In all instances, rather than stick with it, hang in there, and keep putting up with it, they decide it’s simply not worth it to keep getting batted around by people who are supposed to care for them. But it’s not for lack of trying. In most cases of estrangement, the adult child has made numerous futile attempts to improve the relationship before ditching.

Psychologists back this up: there are a number of valid reasons such as the one above for cutting ties with a shitty family member who simply won’t acknowledge their behavior, much less change it.

Clinical psychologist Sherrie Campbell says any abuse is a justifiable reason to split — verbal, physical, sexual. If the relationship is only negative, that’s a logical reason. When it’s so stressful it affects other areas of your life. When the relationship is entirely one-sided, either in effort made, or in another dynamic, such as you only exist to someone to provide money.

The Stories Are Terrible

Often, in the stories of estrangement, an adult child will feel continually defeated by a parent’s verbal abuse or criticism and just wean slowly over years until making that final break. Consider this chilling anecdote from the NYT research:

It’s been three years since Nikolaus Maack, 47, has had contact with most of his family. But he started distancing himself from his parents and siblings a decade before. “I was staying away,” said Mr. Maack, a civil servant in Ottawa. His father’s temper had always kept him on edge, he said, and he felt that holiday meals were particularly uncomfortable and demeaning. Eventually, Mr. Maack stopped attending Christmas festivities altogether.

Reached by email, Mr. Maack’s father declined to be interviewed but insulted Mr. Maack and said he no longer considered him a son.

It’s Hardest During Holidays

It’s no surprise, then, that even when you have bulletproof certainty that your choice to cut them off was correct, it’s still most painful to be reminded of your subpar family situation around the holidays, when ads, social media and the personal performance of every Facebook friend you have is shouting out family harmony, togetherness and love. When you’re estranged, you can’t even fake that with a staged photo. Even just walking around in the world during holidays and estrangement, seeing families everywhere spending time together, shopping and dining out, feels like you’re window-shopping a humanity you’ll never experience.
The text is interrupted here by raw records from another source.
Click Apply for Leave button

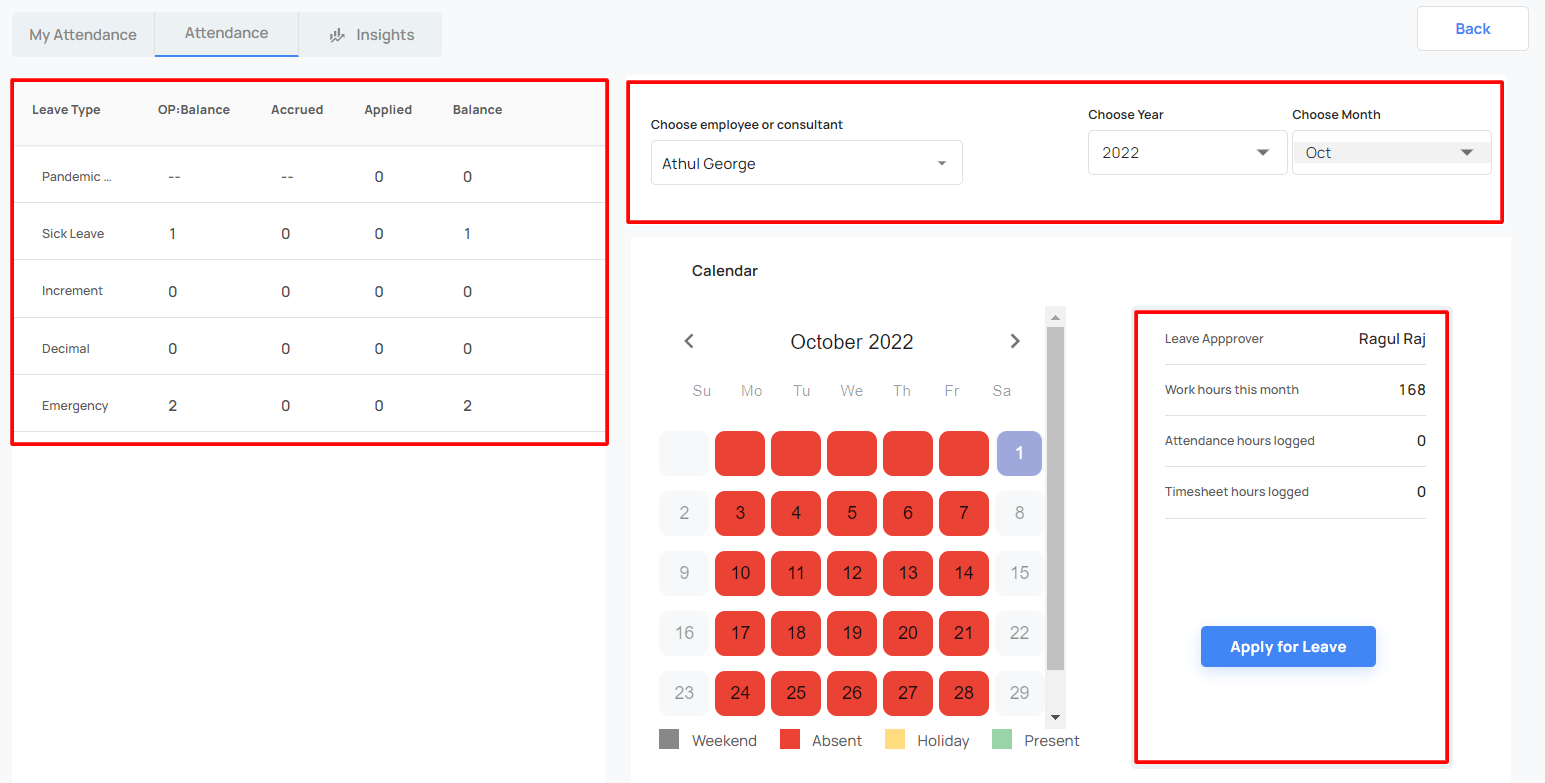coord(1288,646)
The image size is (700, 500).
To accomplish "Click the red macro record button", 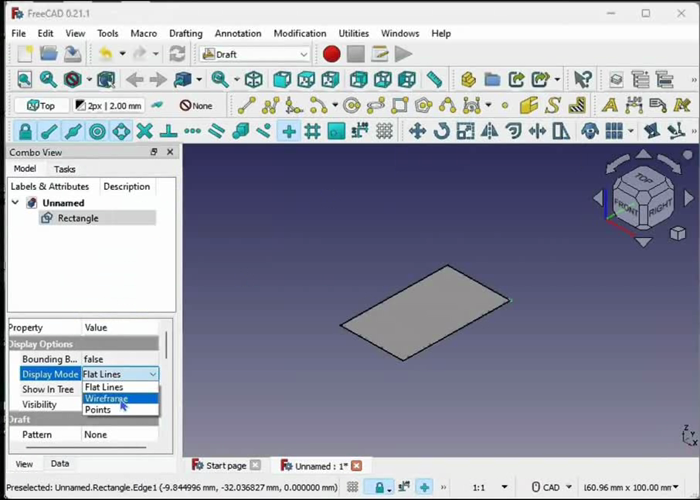I will tap(331, 54).
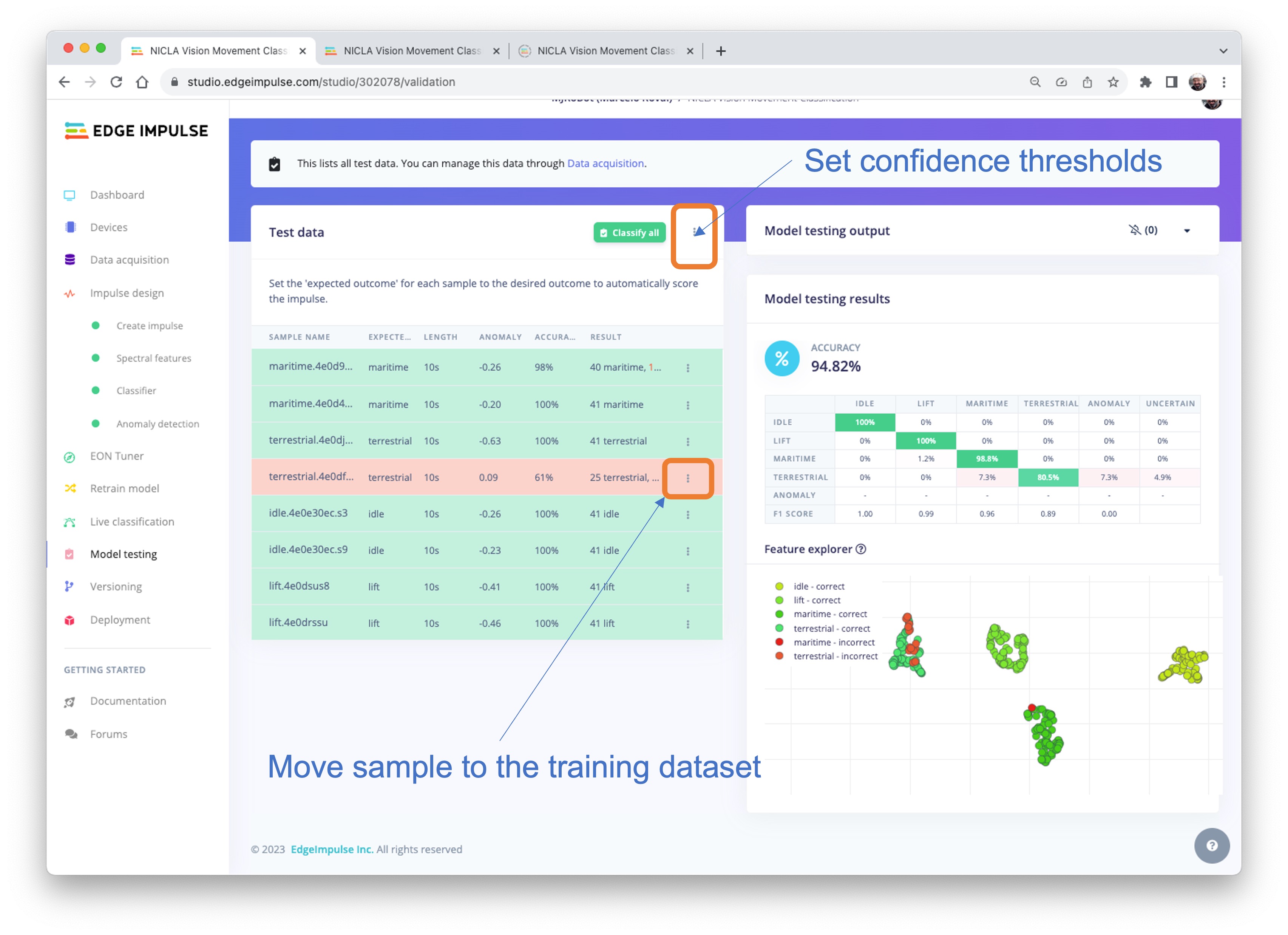This screenshot has width=1288, height=935.
Task: Open Live classification page
Action: tap(132, 521)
But It’s a Positive Choice for Most People

Even though it’s painful to accept that your family is a pack of rabid dogs running loose at a landfill, there is no shame in setting healthy boundaries for yourself so that you might still have a shot at good relationships with people who don’t torment you.

“Estrangement is often a healthy solution to an unhealthy environment,” Scharp told Next Avenue. That’s born out by people who’ve pulled it off estrangement and moved on with their lives. They express regret, but only at not doing it sooner.
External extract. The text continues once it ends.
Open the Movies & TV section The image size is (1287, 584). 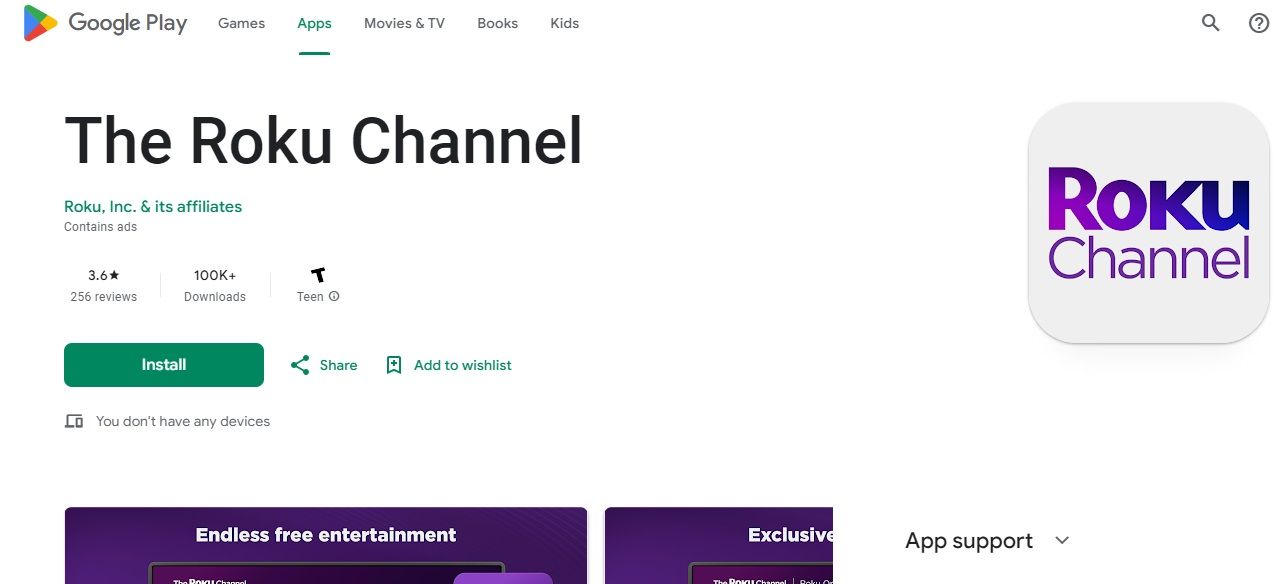pyautogui.click(x=403, y=22)
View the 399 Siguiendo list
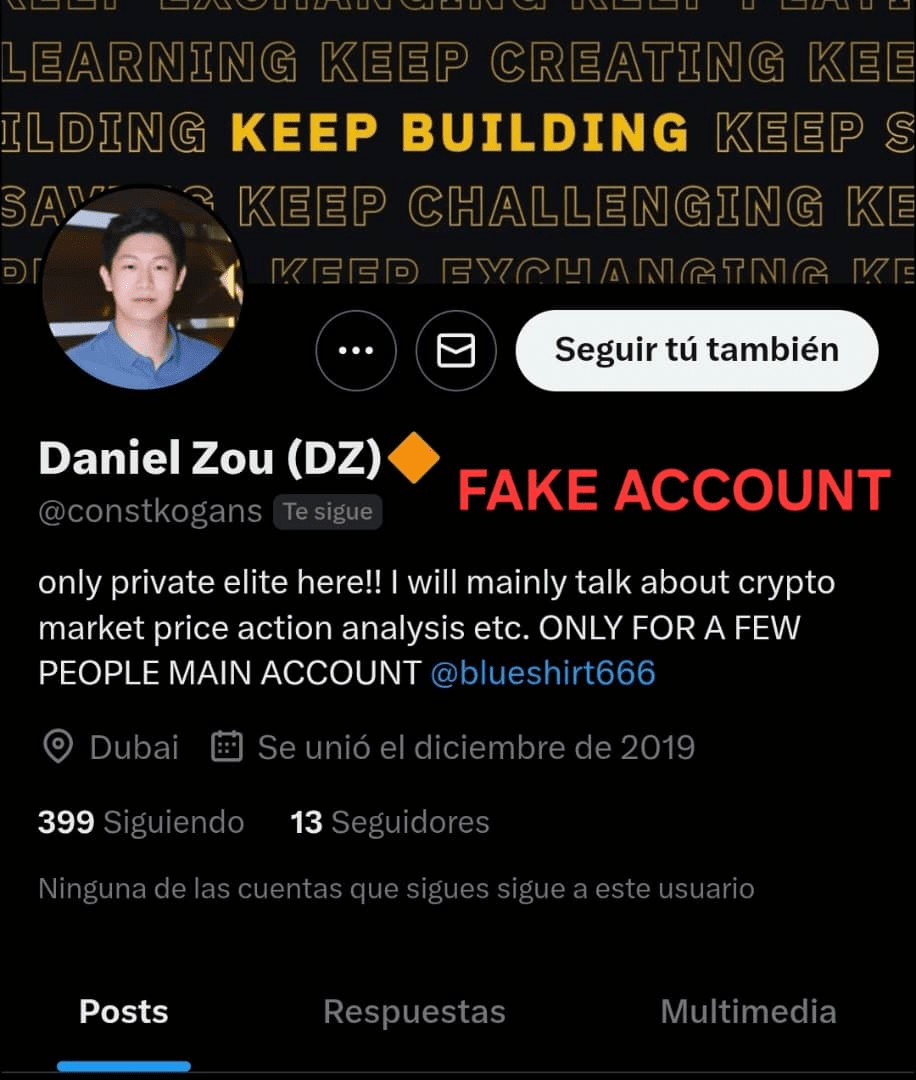This screenshot has width=916, height=1080. (x=141, y=822)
That Doesn’t Mean You’ll Spend the Holidays, or Your Life, Alone

What is Friendsgiving, if not the ultimate thumbed nose at a family that couldn’t rise to the occasion? Estranged people typically go on to form their own familial network with other friends or colleagues who act as a kind of second family or chosen family. There are numerous support groups for estranged folks, the only other people who get your bitter mom jokes. (In the U.K., nonprofit Stand Alone offers resources and therapy workshops for the estranged.)

“Many people with estranged family relationships build their own family with friends and others who they surround themselves with,” Scharp said. “Often, they won’t even think of the estranged family as their real family.”

Of course, if there’s a chance to reconcile or heal, you’d take it. But that’s not your life. And you can’t pick your family, but it’s also illegal to banish them to a 2D plane like in Superman 2.

So this holiday, save yourself a lot of pain and suffering and just don’t go home.

After all, we don’t begrudge people from celebrating their freedom and moving on from a marital dissolution. It’s high time we simply thought of estrangement as an even more logical and necessary divorce — just from the family you didn’t even get to choose in the first place.